Ritorno al passato

Buongiorno amici, come vi ho accennato nel post di un paio di giorni fa, durante il periodo di agonia…ehm, volevo dire, durante il periodo di convalescenza da vaccino, mi sono immersa in un mondo che ormai da anni avevo messo da parte: i videogames.

Sì, per qualche titolo in particolare, mi ero di nuovo concessa una giocatina qua e la, ma non è una cosa che faccio più in modo regolare, come tante altre cose ormai, però, sabato, il giorno di Capodanno, non ero ancora abbastanza lucida per stare al PC e, se mi fossi messa a cercare un film sui vari cataloghi Netflix o Amazon video, rischiavo soltanto di passare il pomeriggio nel loro labirinto di scelte per poi decidermi quando era ormai sera, quindi, ho optato per la PlayStation!

La prima cosa che ovviamente mi è saltata in testa è stata la domanda: a cosa gioco?

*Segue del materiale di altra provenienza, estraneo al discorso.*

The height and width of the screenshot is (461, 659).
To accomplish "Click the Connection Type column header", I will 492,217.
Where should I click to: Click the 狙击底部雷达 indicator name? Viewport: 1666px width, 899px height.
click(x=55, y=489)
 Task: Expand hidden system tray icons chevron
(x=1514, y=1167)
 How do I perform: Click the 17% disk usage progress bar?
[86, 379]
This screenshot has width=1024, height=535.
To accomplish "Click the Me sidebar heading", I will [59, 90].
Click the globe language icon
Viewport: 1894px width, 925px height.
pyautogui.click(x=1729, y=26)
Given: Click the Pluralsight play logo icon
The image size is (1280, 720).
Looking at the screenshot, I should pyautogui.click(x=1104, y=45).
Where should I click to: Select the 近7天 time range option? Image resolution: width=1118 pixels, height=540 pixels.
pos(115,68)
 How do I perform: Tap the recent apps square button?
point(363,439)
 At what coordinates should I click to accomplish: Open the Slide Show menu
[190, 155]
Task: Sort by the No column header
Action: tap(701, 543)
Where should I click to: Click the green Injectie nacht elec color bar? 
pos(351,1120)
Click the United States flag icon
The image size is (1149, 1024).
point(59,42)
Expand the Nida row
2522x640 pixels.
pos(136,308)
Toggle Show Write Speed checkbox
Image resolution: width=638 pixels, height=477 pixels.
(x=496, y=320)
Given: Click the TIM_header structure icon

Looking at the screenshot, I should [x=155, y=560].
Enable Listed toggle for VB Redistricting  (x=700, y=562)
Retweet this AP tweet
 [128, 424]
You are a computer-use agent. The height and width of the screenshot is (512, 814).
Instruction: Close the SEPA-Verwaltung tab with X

Consapevole che non avrei poi continuato, non aveva senso per me iniziare un gioco da zero e non avevo neanche voglia di qualcosa di molto impegnativo. Avevo da finire Uncharted 4, ma mi si è stretto il cuore al pensiero di far morire in tremila modi diversi il povero Nathan Drake anche a Capodanno 🤣 e così, alla fine, ho optato per una partita al remake di FF7 a cui avevo già giocato, facendomi tentare dalla grafica mozzafiato: errore, pessimo errore. 😑

Non ci crederete ma, forse colpa lo stato fisico in cui riversavo, avevo rimosso tutto il lato negativo legato a questo gioco e di cui vi avevo già parlato in un altro post che potete leggere qui, ma occhio agli spoiler!
Bene, inizio il gioco che avevo lasciato a un punto particolare: il ritorno della squadra nei bassifondi e, non appena ho rivisto Tifa e Jessie, tutta la mia frustrazione è ritornata a nuova vita! Ho resistito un’oretta scarsa prima di capitolare per non dover lanciare una ciabatta contro la TV col rischio di spaccare tutto.
Spengo la console, infastidita.

A cosa gioco?

Mi sembrava di essere ritornata al punto di partenza, poi mi sono ricordato dell’unico gioco le cui romance rappresentano per me una vera “zona di conforto“, sorrido, cerco nello scaffare, accendo la PS3 e inserisco il cd di Dragon Age Origins

Per quanto crudo e splatter, DA Origins è uno dei giochi più belli nel suo genere a cui abbia mai giocato, ma ammetto che non ne ho fatti molti, diciamo pure che ho conosciuto questo mondo grazie a lui e non mi è dispiaciuto! Ero abituata ai fantasy in stile Enix Square e derivati, molto colorati e luminosi, ma con DA, mi sono trovata catapultata in un modo più cupo e veritiero.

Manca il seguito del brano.